Another potential drag on the sector’s earnings potential is delivery delays, a constant subject during questioning by analysts. Boston Properties President Doug Linde said “there’s no single answer” to cost overruns caused by supply chain issues in the industry, and Boston Properties expects 5% to 6% escalation in upcoming projects while taking precautions due to shipping and trucking issues. The use of overseas items is being minimized, Linde said, while air freight has been tapped to rush materials to construction sites.
Alexandria executives have seen record escalation in prices for concrete, steel, wood, aluminum and glass as well as disruptions in skilled labor, which they predict will get worse if a vaccine mandate comes to the construction industry.

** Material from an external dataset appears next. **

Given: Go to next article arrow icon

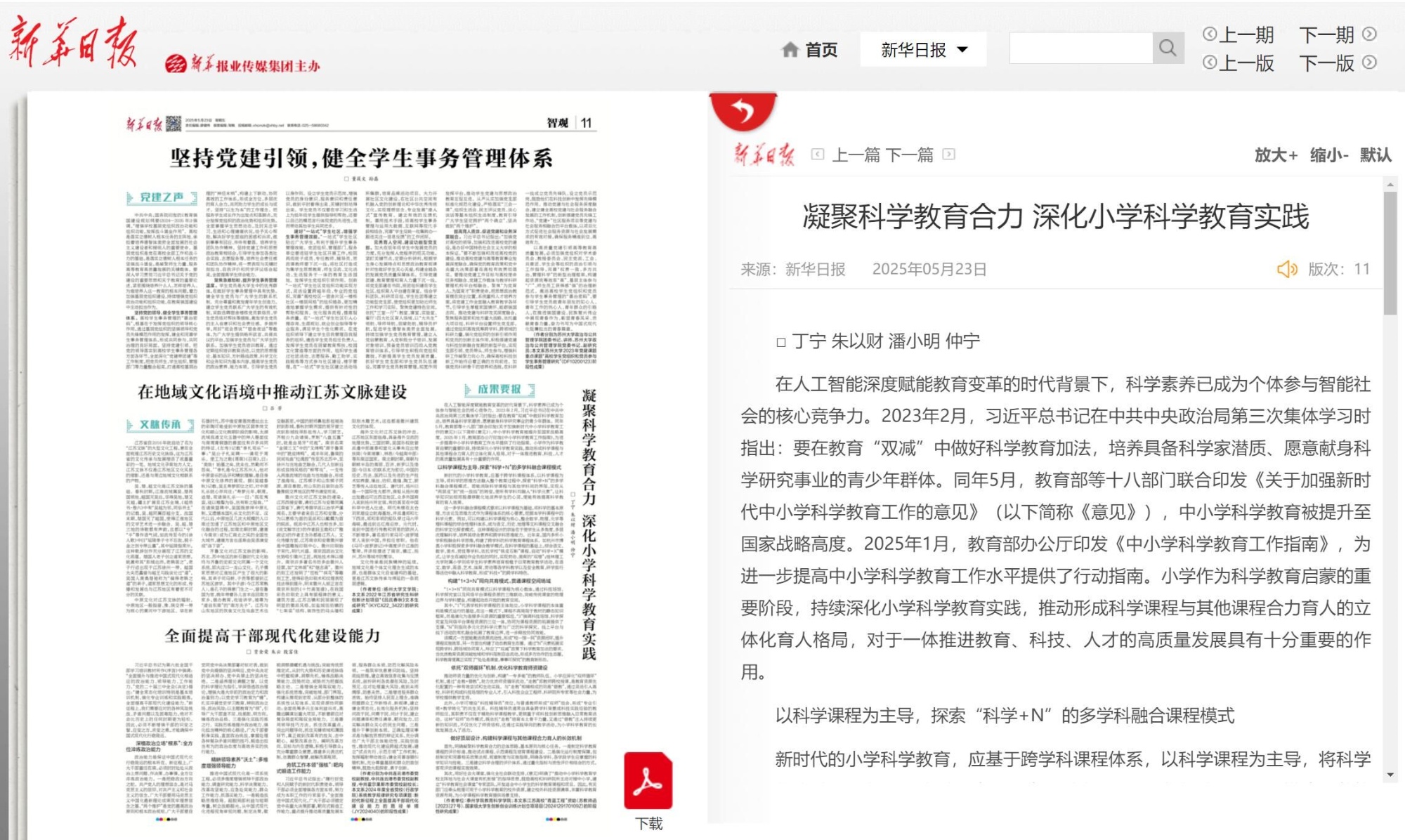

Industrywide, the status quo seems to be that material delays haven’t altered delivery times yet, but everyone is taking extreme measures, and further deterioration in the supply chain might quickly change those calculations.
Despite these challenges, executives of these firms also hinted at and suggested ways to increase density and deliver new space in key markets, especially around Boston.
Healthpeak announced a series of eight transactions totaling $625M in the West Cambridge submarket, with plans to create a campus within walking distance of a nearby train station — although local officials in the area have proposed a lab development moratorium aimed squarely at the REIT.
Boston Properties is converting Bay Colony in Massachusetts and Alexandria reps talked about further densification in Cambridge after being asked about their plans for recent acquisitions such as One Rodgers and One Charles Park.
In addition, Ventas announced the development of a new $500M, 1M SF life sciences project in Davis, California, 60% pre-leased to University of California Davis, which could tap into both the university’s potential as well as spillover from the Bay Area. While these projects will add much-needed square footage, they seem unlikely to alter the immediate space crunch facing the industry in the next 24 months.